EXTRACT>

Dreams are far more than fantasies and wishes. They reveal inner truths, and expose incorrect conscious attitudes and resolve conflicts, providing a healing and self-regulating function. If you are inflated, they will bring you down to reality, and if you’re depressed, they can give you hope.
By interpreting the messages in your dreams, you are communicating with your true self, your soul, and God. Carl Jung wrote that he who looks inside awakens “a little hidden door in the innermost and most secret recesses of the soul.” Understanding your dreams’ hidden symbols, guidance, and messages unlocks that doorway.
Freud wrote that dreams are the “Royal Road to the Unconscious.” Your unconscious beliefs, fears, motives, and desires can thwart your goals, your health, and relationships. According to Freud’s mentor, Charcot, what you don’t know controls you. Hence, interpreting your dreams can provide valuable guidance.
Additionally, dreams reveal shadow sides of your personality, both positive and negative, which need to be integrated into conscious awareness. Some dreams incorporate mythic and universal symbols from the collective unconscious. They can also reveal your inner masculine and feminine that are striving for balance. Most people are unconscious of the negative aspects of these archetypes that operate beneath awareness. These patterns can frustrate your goals and wreck havoc on your life. Dreams can provide guidance on how to heal, direction in your work and relationships. They can predict a doomed romance or show you when you’re off-track or have misguided judgments, plans, or business dealings. Occasionally, dreams may be telepathic, clairvoyant, precognitive, or reminisces of past lives.
If you want to remember your dreams, plan ahead the night before. Tell yourself you will remember and have a journal or tape recorder near your bedside. When you first come to consciousness, train yourself to ask, “What was I dreaming?” as your first thought. Do so before moving or opening your eyes – certainly, before getting out of bed. By then, remembrance is left to chance; however, a good place to recall dreams is in the shower. The repetitive tapping of the water can stimulate your unconscious if you’re not thinking about other things.

TASK> Continue the piece on dreams from its last sentence, in the same plain voice.

DATA EXTRACT>

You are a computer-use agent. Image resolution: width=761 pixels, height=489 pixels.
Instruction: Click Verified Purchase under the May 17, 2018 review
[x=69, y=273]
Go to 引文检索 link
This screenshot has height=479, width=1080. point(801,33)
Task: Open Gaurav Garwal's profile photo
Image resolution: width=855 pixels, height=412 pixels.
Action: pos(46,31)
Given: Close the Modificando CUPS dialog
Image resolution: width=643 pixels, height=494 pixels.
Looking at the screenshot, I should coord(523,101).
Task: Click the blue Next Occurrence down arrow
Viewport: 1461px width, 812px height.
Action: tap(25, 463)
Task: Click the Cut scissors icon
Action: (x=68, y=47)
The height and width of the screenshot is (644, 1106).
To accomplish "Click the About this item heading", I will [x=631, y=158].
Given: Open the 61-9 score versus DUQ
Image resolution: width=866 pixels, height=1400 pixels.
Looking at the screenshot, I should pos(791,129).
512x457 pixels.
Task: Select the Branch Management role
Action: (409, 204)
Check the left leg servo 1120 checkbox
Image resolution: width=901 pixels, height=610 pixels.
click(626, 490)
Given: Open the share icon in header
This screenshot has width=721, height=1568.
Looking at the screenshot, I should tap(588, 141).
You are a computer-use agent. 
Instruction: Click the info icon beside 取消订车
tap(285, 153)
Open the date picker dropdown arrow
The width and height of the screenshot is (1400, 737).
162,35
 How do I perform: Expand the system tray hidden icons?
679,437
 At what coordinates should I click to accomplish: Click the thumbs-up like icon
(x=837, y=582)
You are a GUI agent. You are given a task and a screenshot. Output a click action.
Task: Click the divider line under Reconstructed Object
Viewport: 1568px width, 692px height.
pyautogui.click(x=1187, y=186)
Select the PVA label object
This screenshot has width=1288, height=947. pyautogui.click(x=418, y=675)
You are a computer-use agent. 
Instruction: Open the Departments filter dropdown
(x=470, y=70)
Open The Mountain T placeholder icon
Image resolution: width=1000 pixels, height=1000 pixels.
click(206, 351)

EXERCISE RESPONSE>
Once you become adept at remembering your dreams, you can also learn the practice of lucid dreaming, which means you become awake within your dream and can direct the outcome, much like a movie director. In this way, you can use your dreams to practice new behaviors and attitudes, and to overcome fears. In Lucid Dreaming, Stephen La Berge offers several techniques, including the practice of reality checking, such as checking your watch during the day, then reminding yourself to do this in your dreams. Doing this during a dream would signal your mind that this is a dream. You also can practice going back to sleep after first awaking with the clear intention to enter into and plan your dreams lucidly. Practicing meditation helps with moving between different states of consciousness and remaining alert during deep, restful states. The Tibetan monks were adept lucid dreamers.
In Dreams, Consciousness, Spirit Jungian Analyst Ernest Rossi identifies seven levels of dreams, each with increased complexity and consciousness. In the first level, the dreamer is a passive observer. There may not be people in the dream. With greater complexity, there is dialogue, self-reflection, and seeing the action in the dream from different perspectives or different ages, even dreams within dreams. Rossi posits that at the highest levels, including lucid dreaming, the dreamer is reprogramming gene expression.